Find the line holding "The image size is (1366, 768)." in the entries below. Give it again exactly, along with every line after it up to and including the line holding "Click the errors and warnings indicator".
── AVAILABLE DATA ──
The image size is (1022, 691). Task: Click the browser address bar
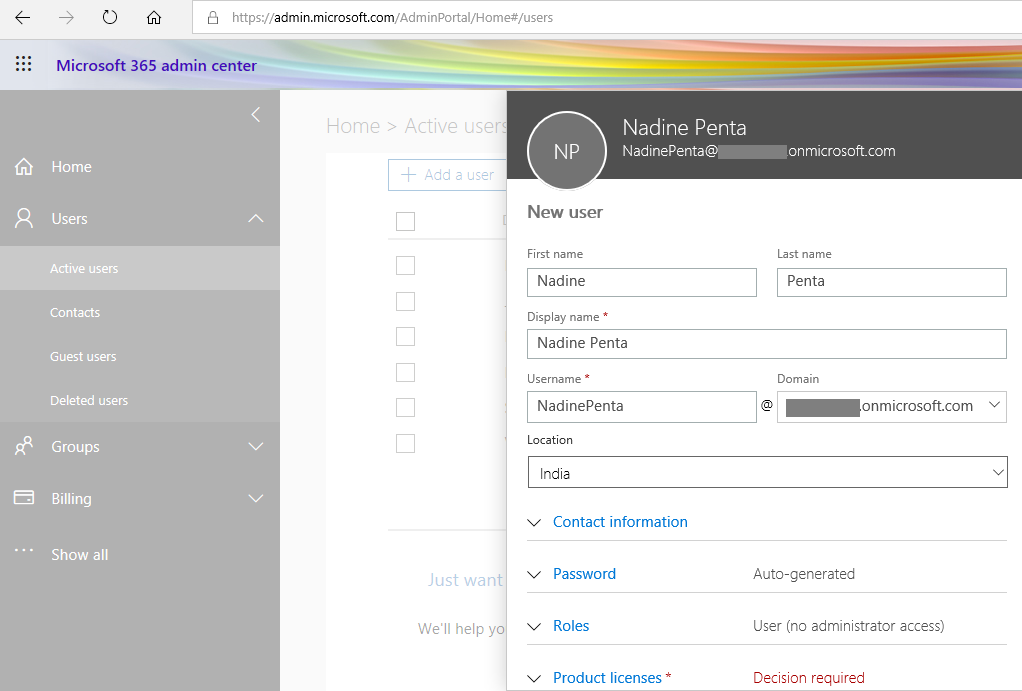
───
── AVAILABLE DATA ──
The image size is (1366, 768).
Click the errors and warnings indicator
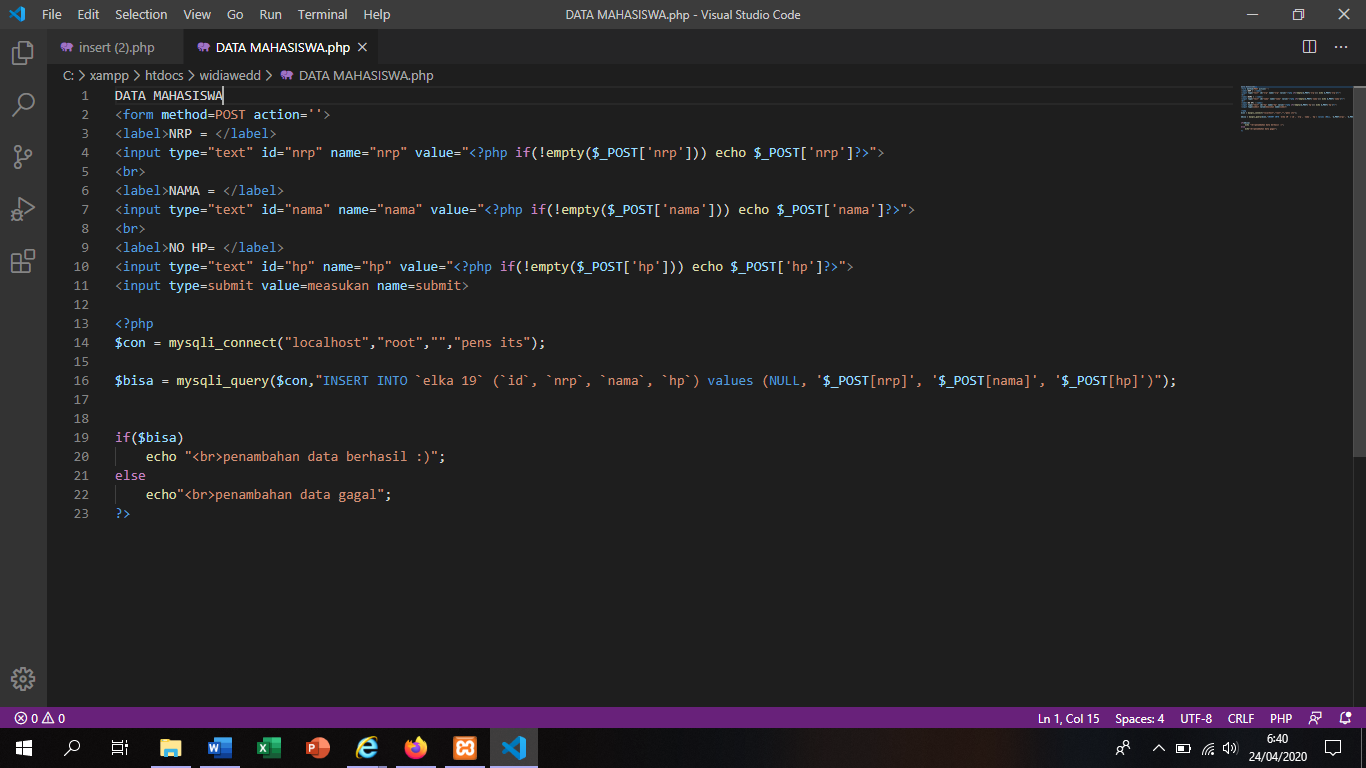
───
── AVAILABLE DATA ──
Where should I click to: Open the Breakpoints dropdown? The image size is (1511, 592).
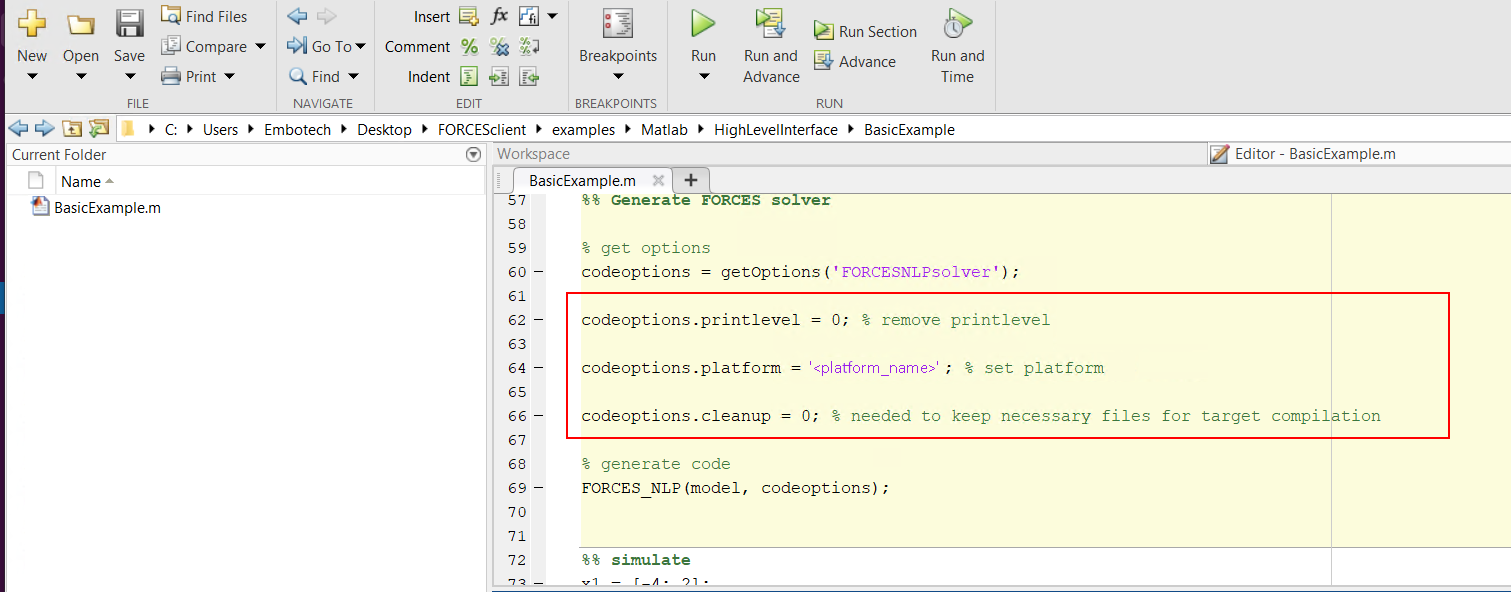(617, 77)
───
[OUTPUT OF THE TASK]
The image size is (1366, 768).
Click the errors and warnings indicator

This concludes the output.